Le dedica un homenaje en el diario de la Republica a Octavio Paz en su 70 aniversario por reivindicar los valores de las civilizaciones prehispánicas.
Sin embargo, Italo comenzó a inclinarse por la literatura gobernada sólo por el intelecto, y estima la obra de Jorge Luis Borges, pero se le escapa Rulfo.

Inspiración italiana
La narrativa de autoras mexicanas nacidas a partir de 1960 son obras cargadas de referencias habituales a otras literaturas.
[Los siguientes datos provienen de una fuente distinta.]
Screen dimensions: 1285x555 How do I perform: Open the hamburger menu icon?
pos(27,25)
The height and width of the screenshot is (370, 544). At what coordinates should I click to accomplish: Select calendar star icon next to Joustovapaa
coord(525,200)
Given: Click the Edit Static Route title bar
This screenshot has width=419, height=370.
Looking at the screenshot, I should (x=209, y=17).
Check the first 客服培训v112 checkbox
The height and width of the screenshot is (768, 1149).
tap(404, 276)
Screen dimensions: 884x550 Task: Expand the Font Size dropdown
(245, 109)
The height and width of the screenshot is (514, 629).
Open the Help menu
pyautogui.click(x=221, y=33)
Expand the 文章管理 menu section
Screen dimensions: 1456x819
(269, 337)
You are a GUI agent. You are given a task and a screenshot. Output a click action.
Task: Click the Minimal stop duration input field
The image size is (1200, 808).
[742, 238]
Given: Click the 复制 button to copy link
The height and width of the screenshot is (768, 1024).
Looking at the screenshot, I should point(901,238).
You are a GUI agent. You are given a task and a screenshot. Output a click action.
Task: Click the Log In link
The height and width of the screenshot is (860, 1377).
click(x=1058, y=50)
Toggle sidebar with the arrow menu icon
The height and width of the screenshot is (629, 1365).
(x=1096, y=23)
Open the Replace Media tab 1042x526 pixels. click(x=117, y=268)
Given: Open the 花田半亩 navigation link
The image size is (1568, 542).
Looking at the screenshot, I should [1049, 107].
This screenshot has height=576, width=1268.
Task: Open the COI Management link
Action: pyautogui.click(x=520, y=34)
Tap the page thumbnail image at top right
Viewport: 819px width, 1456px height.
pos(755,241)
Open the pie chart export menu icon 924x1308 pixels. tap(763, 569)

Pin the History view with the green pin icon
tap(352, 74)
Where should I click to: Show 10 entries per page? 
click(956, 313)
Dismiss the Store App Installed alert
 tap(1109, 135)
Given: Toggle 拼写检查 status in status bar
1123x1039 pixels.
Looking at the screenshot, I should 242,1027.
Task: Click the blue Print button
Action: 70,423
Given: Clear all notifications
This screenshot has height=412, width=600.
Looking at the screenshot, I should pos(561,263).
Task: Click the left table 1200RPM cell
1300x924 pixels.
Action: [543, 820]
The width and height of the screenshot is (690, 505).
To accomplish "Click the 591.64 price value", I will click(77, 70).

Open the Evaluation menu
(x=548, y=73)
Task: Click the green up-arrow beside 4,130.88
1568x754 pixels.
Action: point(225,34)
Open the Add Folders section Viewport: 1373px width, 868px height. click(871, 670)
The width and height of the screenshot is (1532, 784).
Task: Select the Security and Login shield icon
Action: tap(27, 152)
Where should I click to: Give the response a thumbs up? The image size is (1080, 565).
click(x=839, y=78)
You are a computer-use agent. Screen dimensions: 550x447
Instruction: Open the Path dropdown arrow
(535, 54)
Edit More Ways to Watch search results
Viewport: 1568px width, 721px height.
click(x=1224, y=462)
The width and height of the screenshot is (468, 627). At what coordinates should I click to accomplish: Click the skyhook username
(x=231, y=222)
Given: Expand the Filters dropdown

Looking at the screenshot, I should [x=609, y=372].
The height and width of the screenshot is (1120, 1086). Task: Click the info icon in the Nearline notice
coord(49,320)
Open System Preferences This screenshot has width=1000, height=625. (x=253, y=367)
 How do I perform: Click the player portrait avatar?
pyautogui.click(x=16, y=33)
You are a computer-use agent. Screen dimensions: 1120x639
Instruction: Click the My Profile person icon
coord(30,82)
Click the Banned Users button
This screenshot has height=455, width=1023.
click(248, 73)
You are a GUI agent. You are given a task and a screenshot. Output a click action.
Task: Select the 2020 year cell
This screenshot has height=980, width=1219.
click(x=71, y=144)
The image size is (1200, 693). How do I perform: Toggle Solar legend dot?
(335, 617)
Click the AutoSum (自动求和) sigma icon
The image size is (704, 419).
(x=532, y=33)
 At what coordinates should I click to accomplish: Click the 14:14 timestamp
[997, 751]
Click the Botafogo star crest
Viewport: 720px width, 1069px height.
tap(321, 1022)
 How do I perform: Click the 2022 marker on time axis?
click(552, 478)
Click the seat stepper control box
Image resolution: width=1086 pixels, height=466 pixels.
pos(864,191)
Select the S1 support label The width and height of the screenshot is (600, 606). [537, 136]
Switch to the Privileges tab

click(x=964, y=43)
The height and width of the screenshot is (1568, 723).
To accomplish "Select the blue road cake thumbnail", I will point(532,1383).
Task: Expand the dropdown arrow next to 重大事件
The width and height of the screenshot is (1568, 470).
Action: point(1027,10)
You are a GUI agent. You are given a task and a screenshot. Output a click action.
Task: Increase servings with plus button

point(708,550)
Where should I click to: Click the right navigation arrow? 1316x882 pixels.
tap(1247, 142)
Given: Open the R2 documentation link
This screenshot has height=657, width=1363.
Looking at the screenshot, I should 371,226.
Sin embargo, pocas son las que se han sumergido en las páginas italianas y que han retomado hilos conductores en su propia obra.
De acuerdo con Elizabeth Vivero, investigadora de estudios de género la UdeG, escritoras como Zelene Bueno o Gabriela Velázquez rinden abiertamente homenaje a autores claves de la literatura italiana contemporánea, como Italo Calvino y Antonio Tabucchi.
Ellas van más allá de evidenciar la influencia directa de los italianos al apropiarse, de manera muy particular, de la línea temática presente en los textos italianos.
En el caso de Zelene Bueno, en sus obras como Verbo Ciro, De tanto contar y Poesía peregrina, Estoy en casa se hace notoria la manera en que la autora retoma la idea central de Calvino de formular mundos posibles pero, a diferencia de él, sus ciudades no son públicas sino privadas; lo importante para la autora tapatía es el viaje poético al interior de un mundo femenino.
Para Gabriela Velázquez en sus obras Trahumancía y Babel, en medio del derrumbe de los cielos lo fantástico y lo irreal sirven de pretexto para dar cuenta de un fracaso no tanto existencial, como sucede en los textos de Tabucchi, si no más bien efectivo de donde la relación del devenir socio-político es tomada únicamente como marco de referencia para ambientar lo improbable de la unión.
Según Vivero, las autoras mexicanas recontextualizan y resignifican las obras de los italianos haciéndolas propias y construyendo universos diferentes, que ciertamente coquetean con sus cimientos italianos, pero que se erigen con tonos y matices latinoamericanos.